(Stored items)
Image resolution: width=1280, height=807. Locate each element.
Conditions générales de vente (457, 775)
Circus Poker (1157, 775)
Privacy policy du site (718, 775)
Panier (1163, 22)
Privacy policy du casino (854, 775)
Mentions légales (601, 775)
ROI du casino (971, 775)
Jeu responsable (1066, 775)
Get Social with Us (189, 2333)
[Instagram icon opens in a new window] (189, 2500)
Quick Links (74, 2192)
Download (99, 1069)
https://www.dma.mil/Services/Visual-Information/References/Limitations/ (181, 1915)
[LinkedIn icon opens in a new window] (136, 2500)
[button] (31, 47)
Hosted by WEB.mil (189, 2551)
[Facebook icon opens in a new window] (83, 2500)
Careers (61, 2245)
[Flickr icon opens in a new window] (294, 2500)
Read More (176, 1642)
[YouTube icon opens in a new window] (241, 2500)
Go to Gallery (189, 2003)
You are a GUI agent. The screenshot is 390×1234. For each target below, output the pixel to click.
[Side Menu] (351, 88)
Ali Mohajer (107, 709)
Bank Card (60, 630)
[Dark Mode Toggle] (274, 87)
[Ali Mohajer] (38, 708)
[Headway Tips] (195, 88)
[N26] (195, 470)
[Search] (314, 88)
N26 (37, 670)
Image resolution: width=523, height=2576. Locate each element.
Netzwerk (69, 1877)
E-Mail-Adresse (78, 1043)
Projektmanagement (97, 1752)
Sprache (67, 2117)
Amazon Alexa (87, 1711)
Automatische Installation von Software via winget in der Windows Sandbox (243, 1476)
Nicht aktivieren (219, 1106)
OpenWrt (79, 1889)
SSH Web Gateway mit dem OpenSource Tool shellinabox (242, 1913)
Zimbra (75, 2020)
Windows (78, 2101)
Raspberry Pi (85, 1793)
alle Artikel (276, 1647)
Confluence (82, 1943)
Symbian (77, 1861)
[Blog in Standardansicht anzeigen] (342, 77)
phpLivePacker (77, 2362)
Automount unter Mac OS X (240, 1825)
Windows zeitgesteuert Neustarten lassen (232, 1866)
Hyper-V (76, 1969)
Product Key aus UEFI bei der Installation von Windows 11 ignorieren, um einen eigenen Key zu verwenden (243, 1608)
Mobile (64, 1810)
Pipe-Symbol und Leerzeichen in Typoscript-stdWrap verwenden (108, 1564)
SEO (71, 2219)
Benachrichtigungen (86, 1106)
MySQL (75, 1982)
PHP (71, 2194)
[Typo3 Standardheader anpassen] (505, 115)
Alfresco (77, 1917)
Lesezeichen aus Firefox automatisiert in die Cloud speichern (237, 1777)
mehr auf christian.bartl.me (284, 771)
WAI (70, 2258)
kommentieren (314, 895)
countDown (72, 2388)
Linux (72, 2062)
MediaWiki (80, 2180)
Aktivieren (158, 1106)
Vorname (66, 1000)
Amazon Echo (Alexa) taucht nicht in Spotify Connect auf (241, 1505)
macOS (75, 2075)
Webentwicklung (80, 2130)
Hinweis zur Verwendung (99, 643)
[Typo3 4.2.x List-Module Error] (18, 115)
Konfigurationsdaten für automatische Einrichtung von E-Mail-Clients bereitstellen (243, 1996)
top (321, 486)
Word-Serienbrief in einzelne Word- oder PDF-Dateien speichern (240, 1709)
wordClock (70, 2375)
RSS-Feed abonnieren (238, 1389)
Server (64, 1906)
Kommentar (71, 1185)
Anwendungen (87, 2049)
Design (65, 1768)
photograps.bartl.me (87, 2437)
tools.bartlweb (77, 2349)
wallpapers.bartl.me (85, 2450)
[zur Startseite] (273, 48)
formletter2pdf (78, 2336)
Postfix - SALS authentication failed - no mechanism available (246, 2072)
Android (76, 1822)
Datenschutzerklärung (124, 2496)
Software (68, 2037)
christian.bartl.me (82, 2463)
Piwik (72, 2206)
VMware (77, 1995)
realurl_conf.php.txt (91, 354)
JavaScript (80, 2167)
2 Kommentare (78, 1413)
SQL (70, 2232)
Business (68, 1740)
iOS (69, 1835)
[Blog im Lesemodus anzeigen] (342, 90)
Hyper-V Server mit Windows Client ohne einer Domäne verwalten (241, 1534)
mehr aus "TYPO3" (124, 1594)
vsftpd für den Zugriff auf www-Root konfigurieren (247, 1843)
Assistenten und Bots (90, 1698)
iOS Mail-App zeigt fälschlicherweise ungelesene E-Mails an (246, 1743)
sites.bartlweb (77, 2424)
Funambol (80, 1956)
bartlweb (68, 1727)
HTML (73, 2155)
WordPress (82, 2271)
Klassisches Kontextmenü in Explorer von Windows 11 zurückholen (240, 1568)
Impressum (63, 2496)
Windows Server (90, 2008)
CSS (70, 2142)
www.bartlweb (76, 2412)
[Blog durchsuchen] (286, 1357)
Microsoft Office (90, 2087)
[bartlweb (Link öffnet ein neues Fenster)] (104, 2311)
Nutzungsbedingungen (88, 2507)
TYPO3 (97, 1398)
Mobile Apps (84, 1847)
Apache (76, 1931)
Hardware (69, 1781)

### Try it
For this exercise, all the data must be repeated exactly.

### The answer
Image resolution: width=1280, height=807. Locate each element.
Conditions générales de vente (457, 775)
Circus Poker (1157, 775)
Privacy policy du site (718, 775)
Panier (1163, 22)
Privacy policy du casino (854, 775)
Mentions légales (601, 775)
ROI du casino (971, 775)
Jeu responsable (1066, 775)
Get Social with Us (189, 2333)
[Instagram icon opens in a new window] (189, 2500)
Quick Links (74, 2192)
Download (99, 1069)
https://www.dma.mil/Services/Visual-Information/References/Limitations/ (181, 1915)
[LinkedIn icon opens in a new window] (136, 2500)
[button] (31, 47)
Hosted by WEB.mil (189, 2551)
[Facebook icon opens in a new window] (83, 2500)
Careers (61, 2245)
[Flickr icon opens in a new window] (294, 2500)
Read More (176, 1642)
[YouTube icon opens in a new window] (241, 2500)
Go to Gallery (189, 2003)
You are a GUI agent. The screenshot is 390×1234. For each target below, output the pixel to click.
[Side Menu] (351, 88)
Ali Mohajer (107, 709)
Bank Card (60, 630)
[Dark Mode Toggle] (274, 87)
[Ali Mohajer] (38, 708)
[Headway Tips] (195, 88)
[N26] (195, 470)
[Search] (314, 88)
N26 (37, 670)
Image resolution: width=523, height=2576. Locate each element.
Netzwerk (69, 1877)
E-Mail-Adresse (78, 1043)
Projektmanagement (97, 1752)
Sprache (67, 2117)
Amazon Alexa (87, 1711)
Automatische Installation von Software via winget in der Windows Sandbox (243, 1476)
Nicht aktivieren (219, 1106)
OpenWrt (79, 1889)
SSH Web Gateway mit dem OpenSource Tool shellinabox (242, 1913)
Zimbra (75, 2020)
Windows (78, 2101)
Raspberry Pi (85, 1793)
alle Artikel (276, 1647)
Confluence (82, 1943)
Symbian (77, 1861)
[Blog in Standardansicht anzeigen] (342, 77)
phpLivePacker (77, 2362)
Automount unter Mac OS X (240, 1825)
Windows zeitgesteuert Neustarten lassen (232, 1866)
Hyper-V (76, 1969)
Product Key aus UEFI bei der Installation von Windows 11 ignorieren, um einen eigenen Key zu verwenden (243, 1608)
Mobile (64, 1810)
Pipe-Symbol und Leerzeichen in Typoscript-stdWrap verwenden (108, 1564)
SEO (71, 2219)
Benachrichtigungen (86, 1106)
MySQL (75, 1982)
PHP (71, 2194)
[Typo3 Standardheader anpassen] (505, 115)
Alfresco (77, 1917)
Lesezeichen aus Firefox automatisiert in die Cloud speichern (237, 1777)
mehr auf christian.bartl.me (284, 771)
WAI (70, 2258)
kommentieren (314, 895)
countDown (72, 2388)
Linux (72, 2062)
MediaWiki (80, 2180)
Aktivieren (158, 1106)
Vorname (66, 1000)
Amazon Echo (Alexa) taucht nicht in Spotify Connect auf (241, 1505)
macOS (75, 2075)
Webentwicklung (80, 2130)
Hinweis zur Verwendung (99, 643)
[Typo3 4.2.x List-Module Error] (18, 115)
Konfigurationsdaten für automatische Einrichtung von E-Mail-Clients bereitstellen (243, 1996)
top (321, 486)
Word-Serienbrief in einzelne Word- oder PDF-Dateien speichern (240, 1709)
wordClock (70, 2375)
RSS-Feed abonnieren (238, 1389)
Server (64, 1906)
Kommentar (71, 1185)
Anwendungen (87, 2049)
Design (65, 1768)
photograps.bartl.me (87, 2437)
tools.bartlweb (77, 2349)
wallpapers.bartl.me (85, 2450)
[zur Startseite] (273, 48)
formletter2pdf (78, 2336)
Postfix - SALS authentication failed - no mechanism available (246, 2072)
Android (76, 1822)
Datenschutzerklärung (124, 2496)
Software (68, 2037)
christian.bartl.me (82, 2463)
Piwik (72, 2206)
VMware (77, 1995)
realurl_conf.php.txt (91, 354)
JavaScript (80, 2167)
2 Kommentare (78, 1413)
SQL (70, 2232)
Business (68, 1740)
iOS (69, 1835)
[Blog im Lesemodus anzeigen] (342, 90)
Hyper-V Server mit Windows Client ohne einer Domäne verwalten (241, 1534)
mehr aus "TYPO3" (124, 1594)
vsftpd für den Zugriff auf www-Root konfigurieren (247, 1843)
Assistenten und Bots (90, 1698)
iOS Mail-App zeigt fälschlicherweise ungelesene E-Mails an (246, 1743)
sites.bartlweb (77, 2424)
Funambol (80, 1956)
bartlweb (68, 1727)
HTML (73, 2155)
WordPress (82, 2271)
Klassisches Kontextmenü in Explorer von Windows 11 zurückholen (240, 1568)
Impressum (63, 2496)
Windows Server (90, 2008)
CSS (70, 2142)
www.bartlweb (76, 2412)
[Blog durchsuchen] (286, 1357)
Microsoft Office (90, 2087)
[bartlweb (Link öffnet ein neues Fenster)] (104, 2311)
Nutzungsbedingungen (88, 2507)
TYPO3 (97, 1398)
Mobile Apps (84, 1847)
Apache (76, 1931)
Hardware (69, 1781)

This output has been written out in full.